About the Course
MITRE ATT&CK is a globally accessible knowledge base of adversary tactics and techniques based on real-world observations. The ATT&CK knowledge base is used as a foundation for the development of specific threat models and methodologies in the private sector, in government, and in the cybersecurity product and service community.
With the creation of ATT&CK (Adversarial Tactics, Techniques, and Common Knowledge), MITRE is fulfilling its mission to solve problems for a safer world — by bringing communities together to develop more effective cybersecurity. ATT&CK is open and available to any person or organization for use at no charge.
Moreover, the framework describes how attackers penetrate networks and then move laterally, escalate privileges, create a persistent state, or generally evade your defenses.
The ATT&CK framework looks at the issue from an attacker's point of view and helps the cybersecurity professionals identify what is the goal of an attacker and what are the techniques and procedures the attacker will use to attain their goal.
Another important use of ATT&CK is to help you learn how to detect an attacker’s actions on your network. The ATT&CK Framework includes resources that are purpose built to help you develop analytics that detect the techniques used by attackers as they attempt to breach, explore, and exfiltrate data from your databases. ATT&CK will also provide information on hacking collectives or groups and the campaigns they’ve conducted, allowing you to be as prepared as possible for a future attack.

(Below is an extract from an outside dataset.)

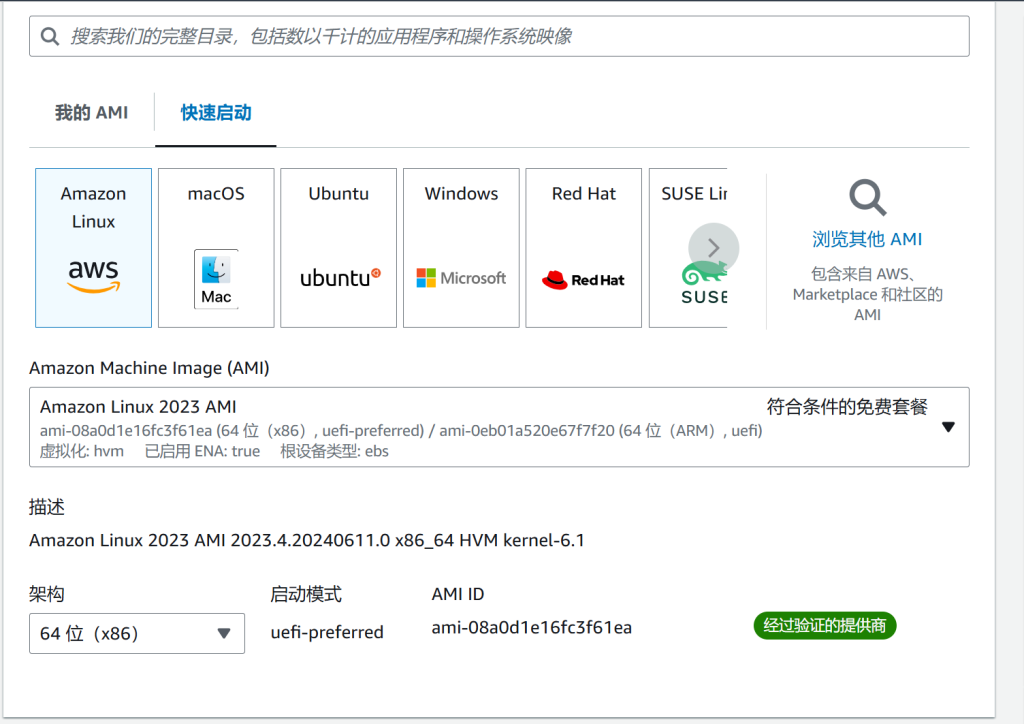This screenshot has width=1024, height=724.
Task: Click the 经过验证的提供商 badge
Action: (x=824, y=626)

ATT&CK helps you understand how attackers might operate so that you can plan and build response playbooks to mitigate attacker incidents. Armed with this knowledge and “attack playbooks” you are now better prepared to understand how your adversaries prepare for, launch, and execute their attacks to achieve specific desired objectives.
Successful and comprehensive threat detection requires understanding common adversary TTPs, that is the Tactics, Techniques and procedures especially those that pose a threat to your organization, and how to detect and mitigate these attacks.
Tactics represent the "why" of an ATT&CK technique or sub-technique. It is the adversary's tactical goal: the reason for performing an action. For example, an adversary may want to achieve credential access, that’s a tactic. Within each tactic category ATT&CK defines a series of techniques. Each technique describes one way an attacker may attempt to achieve their objective.